The Vina approach is complementary to DiffDock. Where DiffDock excels at blind docking and novel binding mode discovery, Vina provides physically interpretable binding energy scores in kcal/mol that are widely used in published literature. Running both tools on the same target-ligand pair and comparing results is a best practice in computational drug discovery.

Dock ibuprofen to COX-2 with AutoDock Vina
import os, requests, time

API_KEY = os.environ["SCIROUTER_API_KEY"]
BASE = "https://api.scirouter.ai/v1"
HEADERS = {"Authorization": f"Bearer {API_KEY}"}

ligand_smiles = "CC(C)Cc1ccc(cc1)C(C)C(=O)O"

# Fetch COX-2 structure
pdb_response = requests.get("https://files.rcsb.org/download/4PH9.pdb")
protein_pdb = pdb_response.text

# Submit AutoDock Vina docking job
# The API auto-detects the binding pocket if no box is specified
job = requests.post(f"{BASE}/docking/vina", headers=HEADERS, json={
    "protein_pdb": protein_pdb,
    "ligand_smiles": ligand_smiles,
    "exhaustiveness": 16,    # higher = more thorough search (default 8)
    "num_poses": 5,
}).json()

print(f"Job submitted: {job['job_id']}")

# Poll for results
while True:
    result = requests.get(
        f"{BASE}/docking/vina/{job['job_id']}", headers=HEADERS
    ).json()
    if result["status"] == "completed":
        break
    if result["status"] == "failed":
        raise RuntimeError(result.get("error", "Job failed"))
    time.sleep(5)

# Display results with binding energies
print(f"\nVina returned {len(result['poses'])} binding poses:\n")
for i, pose in enumerate(result["poses"]):
    print(f"  Pose {i+1}: binding affinity = {pose['affinity_kcal_mol']:.1f} kcal/mol")

# Save the top pose
with open("ibuprofen_cox2_vina_pose1.pdb", "w") as f:
    f.write(result["poses"][0]["ligand_pdb"])

print("\nTop pose saved to ibuprofen_cox2_vina_pose1.pdb")

For ibuprofen docking to COX-2, you should expect binding affinities in the range of -6.5 to -8.0 kcal/mol.
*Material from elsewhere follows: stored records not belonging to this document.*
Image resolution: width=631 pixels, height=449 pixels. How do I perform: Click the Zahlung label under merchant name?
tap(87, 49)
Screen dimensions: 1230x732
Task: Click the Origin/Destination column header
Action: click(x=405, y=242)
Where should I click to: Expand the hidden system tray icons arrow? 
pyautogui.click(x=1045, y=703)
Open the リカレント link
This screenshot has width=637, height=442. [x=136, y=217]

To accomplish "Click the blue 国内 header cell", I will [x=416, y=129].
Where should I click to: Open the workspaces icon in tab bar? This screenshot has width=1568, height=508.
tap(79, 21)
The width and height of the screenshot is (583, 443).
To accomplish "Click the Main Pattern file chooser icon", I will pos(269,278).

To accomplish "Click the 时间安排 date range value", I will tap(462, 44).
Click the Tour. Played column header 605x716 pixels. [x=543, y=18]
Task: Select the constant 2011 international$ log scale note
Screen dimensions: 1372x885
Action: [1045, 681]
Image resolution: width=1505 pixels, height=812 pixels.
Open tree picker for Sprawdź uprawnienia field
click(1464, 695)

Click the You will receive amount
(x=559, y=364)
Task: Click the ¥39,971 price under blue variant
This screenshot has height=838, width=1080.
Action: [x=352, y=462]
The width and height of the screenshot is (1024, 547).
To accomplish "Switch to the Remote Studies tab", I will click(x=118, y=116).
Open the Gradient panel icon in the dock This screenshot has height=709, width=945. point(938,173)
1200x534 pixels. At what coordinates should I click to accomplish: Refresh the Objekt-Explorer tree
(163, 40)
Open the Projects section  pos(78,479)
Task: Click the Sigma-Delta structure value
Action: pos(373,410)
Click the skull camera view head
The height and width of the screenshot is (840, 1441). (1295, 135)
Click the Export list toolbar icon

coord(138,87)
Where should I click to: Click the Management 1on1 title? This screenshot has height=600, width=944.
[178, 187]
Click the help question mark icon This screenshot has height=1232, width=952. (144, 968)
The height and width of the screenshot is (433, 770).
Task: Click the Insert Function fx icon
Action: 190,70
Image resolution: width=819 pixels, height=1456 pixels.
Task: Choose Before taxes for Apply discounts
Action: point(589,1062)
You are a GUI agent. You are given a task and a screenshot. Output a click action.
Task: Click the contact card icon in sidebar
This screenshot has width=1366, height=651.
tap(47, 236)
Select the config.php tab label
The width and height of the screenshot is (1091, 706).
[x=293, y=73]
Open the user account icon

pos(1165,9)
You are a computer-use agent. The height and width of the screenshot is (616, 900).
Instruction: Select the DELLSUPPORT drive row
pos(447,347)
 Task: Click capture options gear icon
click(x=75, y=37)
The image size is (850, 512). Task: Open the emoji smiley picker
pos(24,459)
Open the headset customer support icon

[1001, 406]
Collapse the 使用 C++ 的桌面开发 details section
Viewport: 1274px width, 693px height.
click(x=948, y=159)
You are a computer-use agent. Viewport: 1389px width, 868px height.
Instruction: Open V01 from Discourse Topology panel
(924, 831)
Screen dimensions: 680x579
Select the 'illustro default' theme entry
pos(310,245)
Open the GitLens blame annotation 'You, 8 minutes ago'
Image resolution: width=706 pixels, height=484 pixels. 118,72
The experimental IC50 of ibuprofen for COX-2 is approximately 13 micromolar, which corresponds to a binding free energy of about -6.7 kcal/mol. A Vina score in that range indicates the docking is producing physically reasonable results.

Note
The exhaustiveness parameter controls how thoroughly Vina searches the conformational space. The default value of 8 is fine for quick screening. For publication-quality results or flexible ligands with many rotatable bonds, increase it to 16 or 32. Higher values take longer but are more likely to find the global energy minimum.

Interpreting Docking Scores

Docking tools produce scores that estimate how well a ligand fits into a protein binding site, but interpreting these scores correctly requires understanding what they measure and what they do not. Here is a guide to the key metrics.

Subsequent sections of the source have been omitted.